Babacar Gueye avait 27 ans. Dans la nuit du 2 au 3 décembre 2015, à Rennes, il a été abattu de cinq balles par un policier. Depuis ce jour, sa sœur Awa se bat pour obtenir la vérité et la justice. Nous l’accompagnons dans ce combat.
Cette affaire pose des questions fondamentales sur l’usage de la force létale par les forces de l’ordre. Cinq balles tirées sur un homme : la réponse était-elle proportionnée ? L’enquête a-t-elle été menée avec l’indépendance et la rigueur que méritent les proches d’une victime ? Le combat d’Awa Gueye est celui de toutes les familles qui refusent que la mort d’un proche reste sans explication ni responsable.
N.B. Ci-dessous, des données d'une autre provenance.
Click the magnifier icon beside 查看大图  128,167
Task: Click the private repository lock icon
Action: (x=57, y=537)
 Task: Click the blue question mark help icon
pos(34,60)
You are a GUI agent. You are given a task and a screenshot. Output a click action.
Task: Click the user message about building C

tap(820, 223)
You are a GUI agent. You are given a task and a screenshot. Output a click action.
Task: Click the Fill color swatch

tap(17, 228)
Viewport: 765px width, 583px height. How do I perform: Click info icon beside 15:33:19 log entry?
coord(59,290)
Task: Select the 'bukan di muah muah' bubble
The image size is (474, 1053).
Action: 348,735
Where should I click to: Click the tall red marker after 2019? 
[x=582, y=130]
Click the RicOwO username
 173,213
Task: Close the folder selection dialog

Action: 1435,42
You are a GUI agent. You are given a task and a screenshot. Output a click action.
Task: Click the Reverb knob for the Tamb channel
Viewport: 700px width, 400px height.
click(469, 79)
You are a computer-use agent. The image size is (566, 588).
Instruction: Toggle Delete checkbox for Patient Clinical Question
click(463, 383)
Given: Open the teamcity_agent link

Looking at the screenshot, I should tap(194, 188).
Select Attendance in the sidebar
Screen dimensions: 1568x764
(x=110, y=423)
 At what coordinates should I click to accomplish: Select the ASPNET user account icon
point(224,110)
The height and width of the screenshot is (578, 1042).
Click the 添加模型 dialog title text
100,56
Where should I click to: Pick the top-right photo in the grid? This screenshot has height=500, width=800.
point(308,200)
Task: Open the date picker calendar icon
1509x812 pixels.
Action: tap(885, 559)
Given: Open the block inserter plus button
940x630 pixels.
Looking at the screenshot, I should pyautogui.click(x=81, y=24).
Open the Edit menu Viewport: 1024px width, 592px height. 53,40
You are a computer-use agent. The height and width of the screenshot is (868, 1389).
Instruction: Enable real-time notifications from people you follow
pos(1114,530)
Nous avons porté ce dossier pour que la lumière soit faite sur les circonstances exactes du drame. Le droit à la vie, garanti par l’article 2 de la Convention européenne des droits de l’Homme, impose aux États non seulement de ne pas tuer arbitrairement, mais aussi de mener une enquête effective lorsqu’une personne décède des suites d’un usage de la force par les agents de l’État.
Quand la police tue, la moindre des choses est qu’il y ait une vraie enquête et un procès. C’est une exigence de dignité humaine.